#### [How to complete this task]
Repeat the records below verbatim, and do not copy their pictures.

#### [Dataset extract]
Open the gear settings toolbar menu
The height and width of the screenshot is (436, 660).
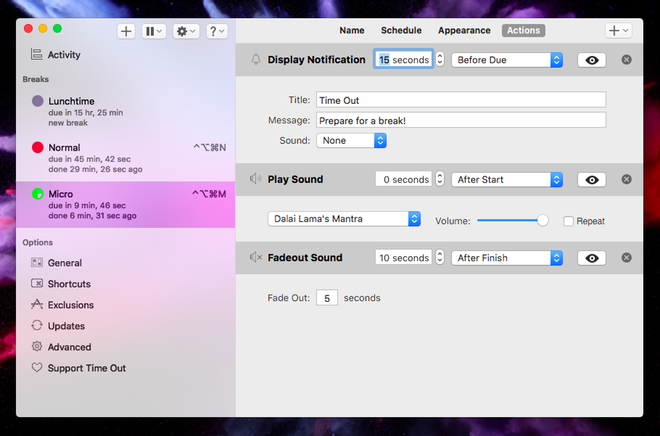click(x=186, y=31)
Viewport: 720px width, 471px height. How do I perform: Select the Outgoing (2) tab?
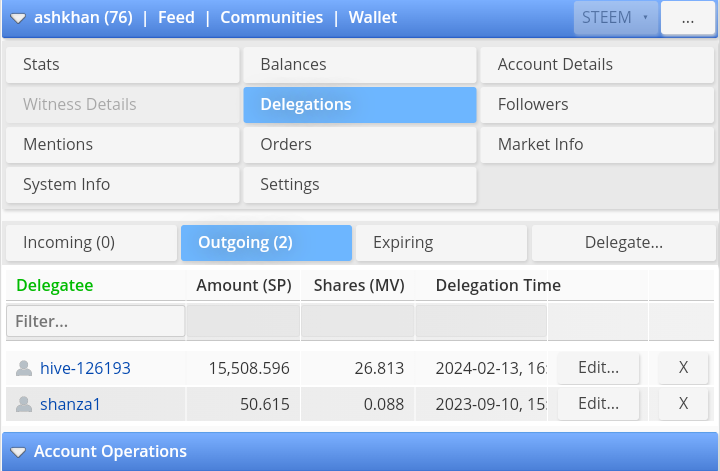click(x=266, y=242)
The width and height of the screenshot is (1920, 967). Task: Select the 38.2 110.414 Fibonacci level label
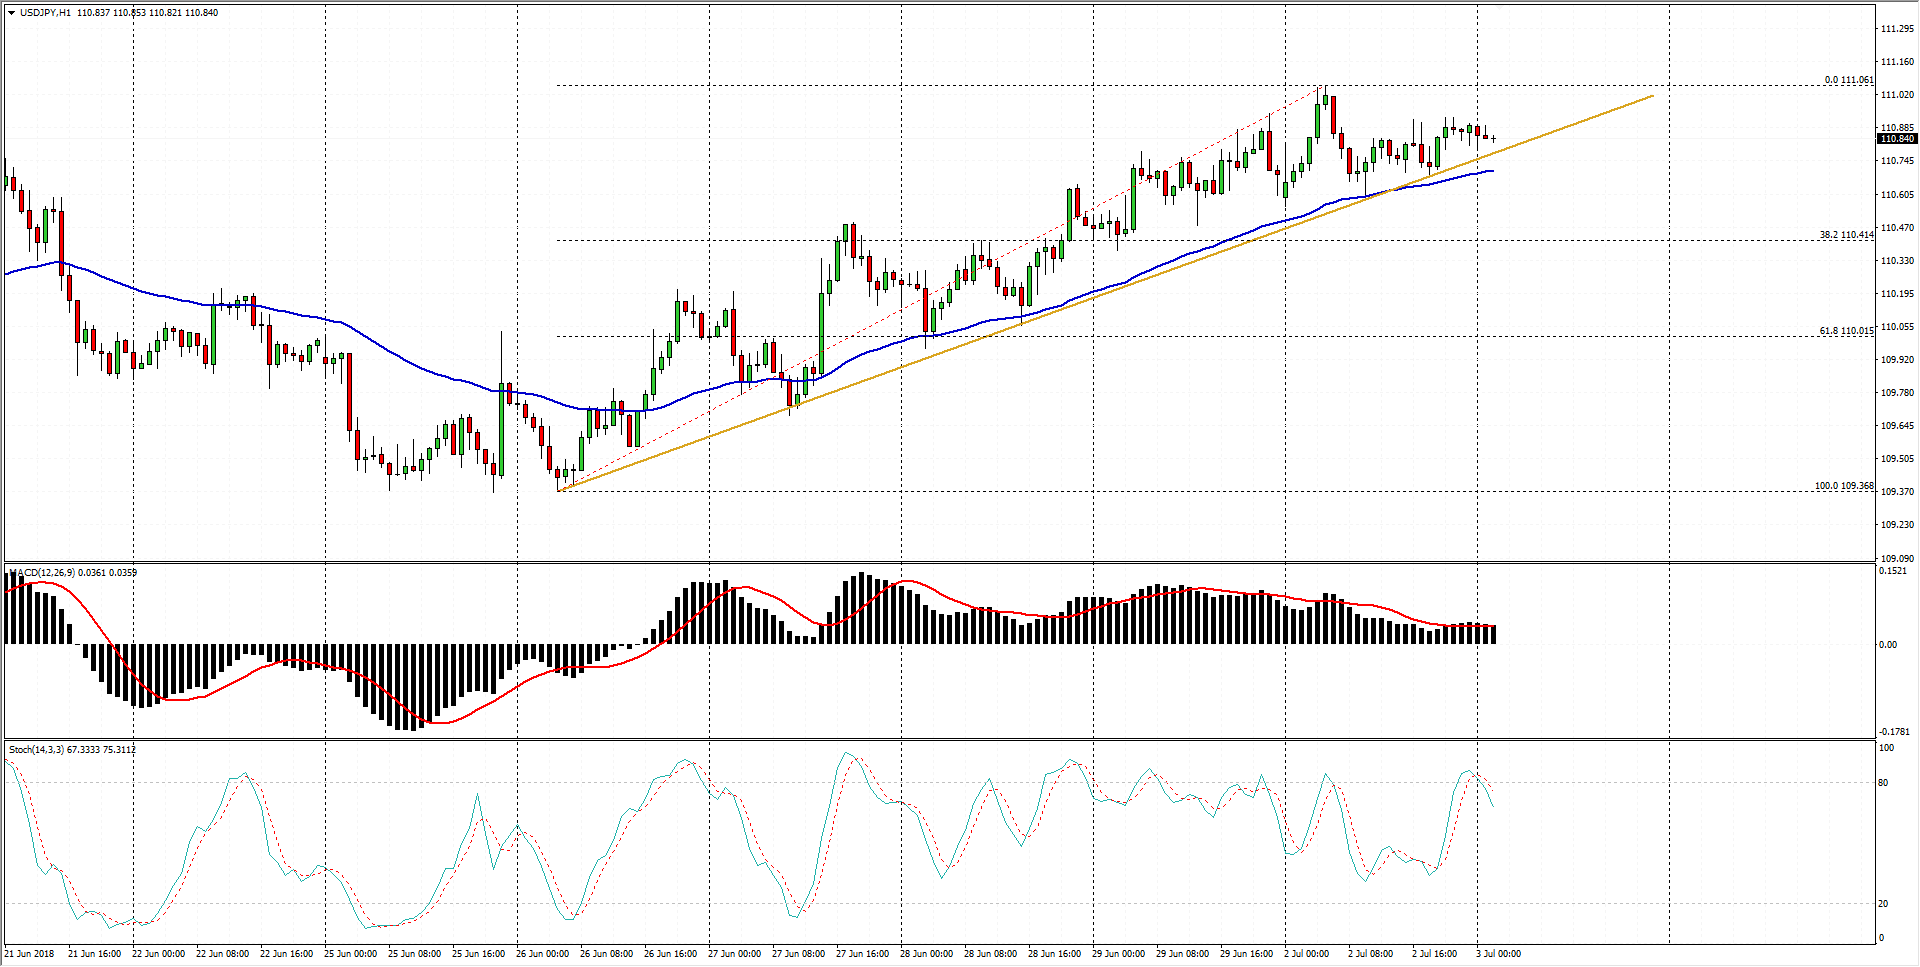tap(1845, 235)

#### [Problem solution]
Open the gear settings toolbar menu
The height and width of the screenshot is (436, 660).
click(x=186, y=31)
Viewport: 720px width, 471px height. How do I perform: Select the Outgoing (2) tab?
click(x=266, y=242)
The width and height of the screenshot is (1920, 967). Task: Select the 38.2 110.414 Fibonacci level label
tap(1845, 235)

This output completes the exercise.